Please collect every line of the items below that contains the word "from".

____

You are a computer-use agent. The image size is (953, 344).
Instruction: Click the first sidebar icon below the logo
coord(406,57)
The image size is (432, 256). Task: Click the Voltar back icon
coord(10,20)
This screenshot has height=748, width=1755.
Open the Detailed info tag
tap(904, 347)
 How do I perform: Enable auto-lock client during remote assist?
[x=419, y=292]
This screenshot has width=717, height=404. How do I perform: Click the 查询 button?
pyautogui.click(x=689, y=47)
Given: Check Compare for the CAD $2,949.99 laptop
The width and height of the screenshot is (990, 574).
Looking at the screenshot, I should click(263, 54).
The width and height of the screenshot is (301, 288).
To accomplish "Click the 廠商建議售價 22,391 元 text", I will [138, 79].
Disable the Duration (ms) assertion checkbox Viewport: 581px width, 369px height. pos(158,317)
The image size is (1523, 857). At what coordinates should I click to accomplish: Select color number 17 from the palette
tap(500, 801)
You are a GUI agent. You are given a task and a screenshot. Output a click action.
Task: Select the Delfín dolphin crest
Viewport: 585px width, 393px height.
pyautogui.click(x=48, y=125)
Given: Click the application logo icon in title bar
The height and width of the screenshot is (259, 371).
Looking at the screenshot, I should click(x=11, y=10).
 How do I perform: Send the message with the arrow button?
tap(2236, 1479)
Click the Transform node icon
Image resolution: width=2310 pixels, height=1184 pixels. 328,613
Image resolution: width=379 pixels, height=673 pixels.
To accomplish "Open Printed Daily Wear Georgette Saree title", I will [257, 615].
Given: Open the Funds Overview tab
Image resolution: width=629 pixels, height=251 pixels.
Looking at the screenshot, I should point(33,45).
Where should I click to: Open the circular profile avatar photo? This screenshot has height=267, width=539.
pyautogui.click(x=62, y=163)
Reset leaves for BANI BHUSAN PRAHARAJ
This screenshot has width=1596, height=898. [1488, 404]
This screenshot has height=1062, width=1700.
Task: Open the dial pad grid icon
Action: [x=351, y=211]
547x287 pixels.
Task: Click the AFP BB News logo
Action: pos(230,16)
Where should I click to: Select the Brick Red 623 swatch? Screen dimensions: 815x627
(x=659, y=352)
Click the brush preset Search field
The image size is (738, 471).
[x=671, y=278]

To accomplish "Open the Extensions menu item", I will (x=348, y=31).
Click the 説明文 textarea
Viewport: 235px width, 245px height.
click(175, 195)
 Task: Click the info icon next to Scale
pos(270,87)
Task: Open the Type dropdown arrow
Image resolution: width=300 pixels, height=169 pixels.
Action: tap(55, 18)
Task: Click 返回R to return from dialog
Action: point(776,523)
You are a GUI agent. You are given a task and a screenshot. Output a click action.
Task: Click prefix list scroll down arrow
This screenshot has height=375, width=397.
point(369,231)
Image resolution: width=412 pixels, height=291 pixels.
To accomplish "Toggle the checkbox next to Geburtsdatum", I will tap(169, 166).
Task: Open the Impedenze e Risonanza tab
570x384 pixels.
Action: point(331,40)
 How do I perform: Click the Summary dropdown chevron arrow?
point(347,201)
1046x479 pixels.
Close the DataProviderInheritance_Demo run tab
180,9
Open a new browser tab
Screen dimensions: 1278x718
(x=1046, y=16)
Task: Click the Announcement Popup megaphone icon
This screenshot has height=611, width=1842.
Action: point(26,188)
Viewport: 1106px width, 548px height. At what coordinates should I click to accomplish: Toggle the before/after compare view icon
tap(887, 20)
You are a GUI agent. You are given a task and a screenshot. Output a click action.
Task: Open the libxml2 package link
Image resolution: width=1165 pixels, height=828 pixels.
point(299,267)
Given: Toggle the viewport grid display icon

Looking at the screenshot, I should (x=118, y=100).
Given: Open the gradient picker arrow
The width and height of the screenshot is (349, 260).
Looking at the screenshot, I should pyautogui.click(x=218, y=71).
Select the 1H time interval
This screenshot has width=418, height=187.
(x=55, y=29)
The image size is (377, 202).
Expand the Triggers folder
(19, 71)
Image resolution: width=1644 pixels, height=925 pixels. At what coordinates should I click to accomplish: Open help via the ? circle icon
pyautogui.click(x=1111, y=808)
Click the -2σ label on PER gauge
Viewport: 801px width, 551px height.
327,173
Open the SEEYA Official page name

____

• _Right answer_
The image size is (1523, 857). At what coordinates should I click to accomplish: Select color number 17 from the palette
Task: Click 返回R to return from dialog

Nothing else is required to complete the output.